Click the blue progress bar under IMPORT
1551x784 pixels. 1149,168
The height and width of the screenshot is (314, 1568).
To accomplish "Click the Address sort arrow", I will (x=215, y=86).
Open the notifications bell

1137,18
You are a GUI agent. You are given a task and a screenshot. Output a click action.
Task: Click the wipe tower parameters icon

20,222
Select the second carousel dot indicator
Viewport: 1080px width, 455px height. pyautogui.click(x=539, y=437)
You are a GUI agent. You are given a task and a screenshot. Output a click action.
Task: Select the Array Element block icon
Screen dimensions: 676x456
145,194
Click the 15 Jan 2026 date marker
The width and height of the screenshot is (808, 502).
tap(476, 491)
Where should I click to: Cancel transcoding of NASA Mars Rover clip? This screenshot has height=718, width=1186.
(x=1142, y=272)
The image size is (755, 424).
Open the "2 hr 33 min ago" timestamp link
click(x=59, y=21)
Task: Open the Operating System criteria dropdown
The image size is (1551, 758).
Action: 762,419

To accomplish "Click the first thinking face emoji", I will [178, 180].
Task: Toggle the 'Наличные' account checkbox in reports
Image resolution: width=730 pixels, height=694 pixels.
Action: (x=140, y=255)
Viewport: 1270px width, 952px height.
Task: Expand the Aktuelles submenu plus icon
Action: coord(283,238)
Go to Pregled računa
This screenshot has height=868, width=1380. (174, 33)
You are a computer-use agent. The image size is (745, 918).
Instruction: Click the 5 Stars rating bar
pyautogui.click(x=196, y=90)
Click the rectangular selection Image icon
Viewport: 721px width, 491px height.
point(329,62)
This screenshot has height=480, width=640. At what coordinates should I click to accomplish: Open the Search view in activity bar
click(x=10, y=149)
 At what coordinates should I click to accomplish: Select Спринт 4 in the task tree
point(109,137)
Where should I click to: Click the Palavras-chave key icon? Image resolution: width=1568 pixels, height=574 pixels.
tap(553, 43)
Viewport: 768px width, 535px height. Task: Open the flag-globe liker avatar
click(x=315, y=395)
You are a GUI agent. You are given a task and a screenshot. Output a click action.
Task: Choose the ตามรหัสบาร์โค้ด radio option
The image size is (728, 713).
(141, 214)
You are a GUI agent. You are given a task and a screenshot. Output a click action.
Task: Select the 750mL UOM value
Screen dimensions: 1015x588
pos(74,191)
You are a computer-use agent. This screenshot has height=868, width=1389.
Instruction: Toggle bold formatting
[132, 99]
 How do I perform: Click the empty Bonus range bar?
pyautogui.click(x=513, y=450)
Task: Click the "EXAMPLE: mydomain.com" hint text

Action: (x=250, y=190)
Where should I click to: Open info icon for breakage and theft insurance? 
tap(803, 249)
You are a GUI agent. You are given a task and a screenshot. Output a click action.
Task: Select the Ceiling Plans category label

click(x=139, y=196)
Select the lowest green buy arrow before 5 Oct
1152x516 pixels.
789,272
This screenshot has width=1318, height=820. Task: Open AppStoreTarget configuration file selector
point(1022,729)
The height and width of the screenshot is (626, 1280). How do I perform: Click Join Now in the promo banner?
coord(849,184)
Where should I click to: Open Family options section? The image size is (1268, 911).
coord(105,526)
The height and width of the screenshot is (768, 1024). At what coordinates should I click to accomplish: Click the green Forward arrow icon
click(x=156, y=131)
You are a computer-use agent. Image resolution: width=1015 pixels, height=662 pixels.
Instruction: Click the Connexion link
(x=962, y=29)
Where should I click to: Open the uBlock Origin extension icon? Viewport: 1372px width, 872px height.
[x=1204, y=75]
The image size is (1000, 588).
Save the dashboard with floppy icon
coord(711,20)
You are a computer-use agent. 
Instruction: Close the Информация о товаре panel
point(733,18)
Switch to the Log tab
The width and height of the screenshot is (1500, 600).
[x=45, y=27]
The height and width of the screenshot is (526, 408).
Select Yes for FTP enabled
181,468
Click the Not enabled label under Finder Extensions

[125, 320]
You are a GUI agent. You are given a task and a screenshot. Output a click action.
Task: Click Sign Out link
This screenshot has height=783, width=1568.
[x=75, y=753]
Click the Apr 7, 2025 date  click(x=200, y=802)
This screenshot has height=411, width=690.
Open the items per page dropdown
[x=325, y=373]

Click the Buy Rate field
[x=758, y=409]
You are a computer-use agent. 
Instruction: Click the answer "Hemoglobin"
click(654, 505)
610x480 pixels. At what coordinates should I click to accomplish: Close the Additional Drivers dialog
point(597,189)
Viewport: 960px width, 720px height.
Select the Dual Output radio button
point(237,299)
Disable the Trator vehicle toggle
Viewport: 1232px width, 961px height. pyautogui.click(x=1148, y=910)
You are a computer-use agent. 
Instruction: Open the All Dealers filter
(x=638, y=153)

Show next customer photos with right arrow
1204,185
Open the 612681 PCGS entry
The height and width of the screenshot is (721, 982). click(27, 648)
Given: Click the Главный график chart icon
────────────────
# Required action:
Where does the word "date" appear in the listing? List each line that holds it.

# Exercise result:
Click the 15 Jan 2026 date marker
Click the Apr 7, 2025 date  click(x=200, y=802)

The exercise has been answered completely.